Because "In Plain Sight" airs at 10 on a Sunday and is one of those series that Hulu can't show until 8 days after it airs, it's often taken me a few days or more to get to each episode of this season, by which point it no longer feels worth the effort to blog about it. (Or I'm tied up with more regularly-scheduled features.) But this week's episode, which I finally finished a few minutes ago, was worth commenting at any time or place, and not just because it guest starred the great Clarke Peters, aka Cool Lester Smooth from "The Wire." Spoilers coming up just as soon as I write what I think you think is my biggest flaw...

"Duplicate Bridge" wasn't exactly an "Only 'In Plain Sight' could tell this" kind of story. With a few tweaks, I could imagine it on one of at least a half-dozen other crime dramas. But where that ordinarily signals one of the series' weaker efforts, this was one of the show's best -- suggesting that the problem with the "Was a witness killed because of his old life?" episodes isn't just that they're generic, but that they're not very well-executed.

Here, the writers (specifically, Lynne E. Litt) came up with an interesting character in Norman (played wonderfully, as you'd expect, by Peters), a story with several unexpected twists (specifically, that Norman was responsible for the bridge collapse) and, most importantly, centered it all around Marshall for once.

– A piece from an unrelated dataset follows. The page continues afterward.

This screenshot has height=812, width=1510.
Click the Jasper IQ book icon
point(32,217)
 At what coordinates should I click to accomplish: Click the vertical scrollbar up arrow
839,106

Mary's a good character and obviously the show's bread-and-butter, but it was nice to see her take a backseat in this one, to have Marshall mostly be right about everything (he didn't suspect Norman's double/triple life, but he damn sure knew Norman was going to blow up the bridge, with or without Mary on it), and to see that Frederick Weller could more than carry an episode, and go toe-to-toe with Peters while doing it.

After a bad season premiere, I've been mostly enjoying this second season of "In Plain Sight," but "Duplicate Bridge" was a cut above. Nicely-done, people.

What did everybody else think?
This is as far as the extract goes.